Si la defensoría reparara en que los cuadros policiales de la democracia no difieren conceptualmente de los cuadros policiales en dictadura, advertiría que no es la falta de formación en materia alguna lo que mueve a la institución policial a actuar como lo hace. Por el contrario, si hay algo para lo que están específicamente formados es para lo que hacen. Claro, tampoco podría afirmar que la política de su gobierno no es represiva.
El dato final e insoslayable, es que la data del informe corresponde al égido de la ciudad autónoma de Buenos Aires, gobernada por el inescrupuloso referente de la derecha ingeniero Macri, quien está armando su propia agencia policial, a imagen y semejanza - claro está- de la que depende del gobierno nacional.
¿Sirve el documento? Sí, para demostrar que la verdadera lucha antirrepresiva sólo puede darse con independencia absoluta del estado que la origina.
PARA MUESTRA, BASTA UN BOTON
El domingo 10 de enero, el diario “La Nación” dio como noticia que el 25% del personal de la policía bonaerense de Scioli - Stornelli fue sumariada por distintos hechos delictivos en el último bienio.
Esto, que ahora parece sorprender a los herederos de la familia Mitre, es algo que CORREPI viene denunciando desde su fundación. Las agencias represivas, y, entre ellas, muy especialmente la policías provinciales o la federal, son quienes articulan, dirigen, conforman y son parte de distintas bandas delictivas a lo largo y ancho del país.
Muchas son las noticias que lo testimonian. Incluso los periódicos reflejan en sus páginas, diariamente, la ligazón de miembros de las fuerzas de seguridad del estado en delitos como narcotráfico, secuestros extorsivos u otro tipo de extorsiones, amenazas, trata de personas, asaltos comando, etc., que delatan la permanente connivencia entre el brazo armado del estado y las bandas delictivas.
Tampoco son pocas las oportunidades en la que están sospechados o involucrados funcionarios del gobierno de turno o de la propia justicia.

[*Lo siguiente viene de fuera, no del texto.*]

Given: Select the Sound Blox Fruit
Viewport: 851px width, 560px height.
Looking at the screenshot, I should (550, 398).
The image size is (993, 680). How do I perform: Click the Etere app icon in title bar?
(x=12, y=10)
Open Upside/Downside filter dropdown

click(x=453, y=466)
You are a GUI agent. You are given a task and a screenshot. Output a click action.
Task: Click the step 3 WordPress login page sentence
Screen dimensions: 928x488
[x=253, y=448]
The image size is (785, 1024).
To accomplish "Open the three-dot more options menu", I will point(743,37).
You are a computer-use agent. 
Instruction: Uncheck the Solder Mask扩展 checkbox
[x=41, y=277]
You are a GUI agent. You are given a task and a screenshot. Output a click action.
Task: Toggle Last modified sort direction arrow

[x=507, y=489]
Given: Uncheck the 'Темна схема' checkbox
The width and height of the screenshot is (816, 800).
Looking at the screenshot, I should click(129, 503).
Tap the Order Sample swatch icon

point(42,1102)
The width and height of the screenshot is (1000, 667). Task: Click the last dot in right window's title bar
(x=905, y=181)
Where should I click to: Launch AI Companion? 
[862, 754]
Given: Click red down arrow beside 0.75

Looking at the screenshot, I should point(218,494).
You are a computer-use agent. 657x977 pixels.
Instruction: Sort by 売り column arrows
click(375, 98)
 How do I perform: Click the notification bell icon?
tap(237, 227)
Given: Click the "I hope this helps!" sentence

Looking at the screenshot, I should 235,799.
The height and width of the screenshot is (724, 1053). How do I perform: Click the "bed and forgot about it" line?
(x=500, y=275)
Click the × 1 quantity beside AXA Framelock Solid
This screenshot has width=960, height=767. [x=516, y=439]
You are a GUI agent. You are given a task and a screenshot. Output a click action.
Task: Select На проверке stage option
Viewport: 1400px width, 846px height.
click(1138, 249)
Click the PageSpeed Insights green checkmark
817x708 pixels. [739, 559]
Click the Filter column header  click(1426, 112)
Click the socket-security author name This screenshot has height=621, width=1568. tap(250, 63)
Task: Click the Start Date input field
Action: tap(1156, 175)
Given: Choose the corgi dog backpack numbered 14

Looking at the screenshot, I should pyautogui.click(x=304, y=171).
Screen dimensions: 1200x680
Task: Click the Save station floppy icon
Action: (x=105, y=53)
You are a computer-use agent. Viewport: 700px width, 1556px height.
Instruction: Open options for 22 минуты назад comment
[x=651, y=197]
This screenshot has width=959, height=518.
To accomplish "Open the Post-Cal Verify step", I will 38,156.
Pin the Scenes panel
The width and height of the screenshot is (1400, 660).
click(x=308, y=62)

Pero no por reiterada deja de ser develadora la cifra que nos proporciona en esa crónica el mencionado matutino: En dos años, 872 efectivos fueron exonerados de la fuerza y 1.779 fueron desafectados del servicio que prestaban, lo que demuestra, a las claras, algo que CORREPI tampoco deja de señalar: las purgas de nada sirven, ni sirvieron jamás.